WHAT IS EXPECTED: Convert the lines between the one containing "The width and height of the screenshot is (1600, 469)." and the one containing "(x=680, y=470)", inclusive, into a JSON list of strings with one string per line, omitting blank lines.

ENTRIES:
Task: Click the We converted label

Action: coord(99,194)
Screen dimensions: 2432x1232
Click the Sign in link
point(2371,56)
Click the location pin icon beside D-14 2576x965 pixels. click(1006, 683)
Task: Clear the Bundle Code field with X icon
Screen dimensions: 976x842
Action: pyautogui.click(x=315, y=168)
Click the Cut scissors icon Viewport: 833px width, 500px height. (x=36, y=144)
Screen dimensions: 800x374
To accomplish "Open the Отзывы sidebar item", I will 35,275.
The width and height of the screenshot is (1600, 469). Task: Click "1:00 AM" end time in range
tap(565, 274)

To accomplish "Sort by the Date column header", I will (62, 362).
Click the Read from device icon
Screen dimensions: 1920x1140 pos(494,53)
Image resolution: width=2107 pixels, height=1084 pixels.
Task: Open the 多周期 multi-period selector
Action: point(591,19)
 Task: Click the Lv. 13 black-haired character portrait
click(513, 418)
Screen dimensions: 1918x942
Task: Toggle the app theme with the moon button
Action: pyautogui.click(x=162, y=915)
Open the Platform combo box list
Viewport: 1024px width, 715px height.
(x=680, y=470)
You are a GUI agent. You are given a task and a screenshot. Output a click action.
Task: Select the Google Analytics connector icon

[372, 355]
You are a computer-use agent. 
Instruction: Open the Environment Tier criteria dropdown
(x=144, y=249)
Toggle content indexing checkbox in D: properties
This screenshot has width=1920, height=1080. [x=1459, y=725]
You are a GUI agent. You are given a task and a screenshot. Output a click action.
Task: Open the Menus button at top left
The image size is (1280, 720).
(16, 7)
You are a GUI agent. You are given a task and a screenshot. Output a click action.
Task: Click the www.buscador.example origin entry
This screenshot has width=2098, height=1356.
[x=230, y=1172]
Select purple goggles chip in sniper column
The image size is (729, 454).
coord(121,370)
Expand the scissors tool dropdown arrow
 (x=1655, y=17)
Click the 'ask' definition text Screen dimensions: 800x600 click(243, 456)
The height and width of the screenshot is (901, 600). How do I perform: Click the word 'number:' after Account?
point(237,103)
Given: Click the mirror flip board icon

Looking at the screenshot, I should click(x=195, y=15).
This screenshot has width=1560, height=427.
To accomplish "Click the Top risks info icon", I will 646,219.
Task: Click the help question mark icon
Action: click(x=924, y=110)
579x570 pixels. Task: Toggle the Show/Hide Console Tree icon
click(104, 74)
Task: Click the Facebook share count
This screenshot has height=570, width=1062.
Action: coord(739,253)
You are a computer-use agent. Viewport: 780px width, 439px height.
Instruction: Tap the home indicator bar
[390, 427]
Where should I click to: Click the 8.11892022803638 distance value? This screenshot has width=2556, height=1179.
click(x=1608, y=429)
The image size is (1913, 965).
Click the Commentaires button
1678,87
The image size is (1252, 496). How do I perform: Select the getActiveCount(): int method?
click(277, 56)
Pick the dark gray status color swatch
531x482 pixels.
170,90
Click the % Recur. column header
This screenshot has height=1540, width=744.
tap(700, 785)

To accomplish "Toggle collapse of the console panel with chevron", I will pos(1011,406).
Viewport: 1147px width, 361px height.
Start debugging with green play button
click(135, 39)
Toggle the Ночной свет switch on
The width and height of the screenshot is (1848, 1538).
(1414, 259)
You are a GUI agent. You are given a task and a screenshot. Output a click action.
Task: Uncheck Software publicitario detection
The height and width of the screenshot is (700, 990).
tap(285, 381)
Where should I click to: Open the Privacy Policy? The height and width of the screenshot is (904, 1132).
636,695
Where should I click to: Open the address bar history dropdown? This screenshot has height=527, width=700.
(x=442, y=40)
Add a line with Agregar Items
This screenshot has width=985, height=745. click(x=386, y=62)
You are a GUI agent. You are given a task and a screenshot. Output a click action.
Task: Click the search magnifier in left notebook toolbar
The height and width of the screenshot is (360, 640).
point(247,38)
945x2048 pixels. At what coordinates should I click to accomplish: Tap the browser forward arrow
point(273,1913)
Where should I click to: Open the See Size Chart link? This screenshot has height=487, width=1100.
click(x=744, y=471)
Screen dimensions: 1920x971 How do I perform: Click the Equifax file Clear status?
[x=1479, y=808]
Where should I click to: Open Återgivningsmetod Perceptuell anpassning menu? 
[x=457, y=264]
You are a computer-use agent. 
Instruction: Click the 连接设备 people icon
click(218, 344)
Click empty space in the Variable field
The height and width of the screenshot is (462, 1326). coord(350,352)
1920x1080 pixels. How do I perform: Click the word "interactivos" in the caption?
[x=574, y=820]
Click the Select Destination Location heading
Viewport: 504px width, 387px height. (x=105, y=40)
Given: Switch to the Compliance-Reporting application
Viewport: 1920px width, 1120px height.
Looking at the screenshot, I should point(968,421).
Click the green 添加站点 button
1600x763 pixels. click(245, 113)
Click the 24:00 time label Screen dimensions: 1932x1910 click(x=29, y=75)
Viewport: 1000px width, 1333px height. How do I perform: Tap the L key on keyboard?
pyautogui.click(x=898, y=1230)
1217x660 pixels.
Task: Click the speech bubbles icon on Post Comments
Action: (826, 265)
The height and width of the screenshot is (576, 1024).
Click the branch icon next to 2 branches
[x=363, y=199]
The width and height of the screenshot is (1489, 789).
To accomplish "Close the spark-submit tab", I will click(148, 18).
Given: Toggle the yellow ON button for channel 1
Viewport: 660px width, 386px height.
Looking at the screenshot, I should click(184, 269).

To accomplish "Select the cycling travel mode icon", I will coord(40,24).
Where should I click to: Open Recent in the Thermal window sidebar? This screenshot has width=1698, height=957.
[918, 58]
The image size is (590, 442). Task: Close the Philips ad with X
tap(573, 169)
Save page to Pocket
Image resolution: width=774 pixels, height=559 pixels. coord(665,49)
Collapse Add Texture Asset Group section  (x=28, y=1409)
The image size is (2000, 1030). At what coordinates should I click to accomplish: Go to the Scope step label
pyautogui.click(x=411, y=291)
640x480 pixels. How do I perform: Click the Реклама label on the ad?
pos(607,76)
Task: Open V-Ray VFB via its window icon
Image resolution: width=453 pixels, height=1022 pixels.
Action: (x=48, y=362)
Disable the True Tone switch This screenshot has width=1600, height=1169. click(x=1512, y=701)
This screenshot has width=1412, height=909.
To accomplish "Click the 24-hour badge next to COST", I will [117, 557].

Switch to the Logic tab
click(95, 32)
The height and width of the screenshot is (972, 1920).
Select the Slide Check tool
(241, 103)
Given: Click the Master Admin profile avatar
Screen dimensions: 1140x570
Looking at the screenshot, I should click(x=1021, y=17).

EXERCISE ANSWER:
[
  "The width and height of the screenshot is (1600, 469). Task: Click \"1:00 AM\" end time in range",
  "tap(565, 274)",
  "To accomplish \"Sort by the Date column header\", I will (62, 362).",
  "Click the Read from device icon",
  "Screen dimensions: 1920x1140 pos(494,53)",
  "Image resolution: width=2107 pixels, height=1084 pixels.",
  "Task: Open the 多周期 multi-period selector",
  "Action: point(591,19)",
  " Task: Click the Lv. 13 black-haired character portrait",
  "click(513, 418)",
  "Screen dimensions: 1918x942",
  "Task: Toggle the app theme with the moon button",
  "Action: pyautogui.click(x=162, y=915)",
  "Open the Platform combo box list",
  "Viewport: 1024px width, 715px height.",
  "(x=680, y=470)"
]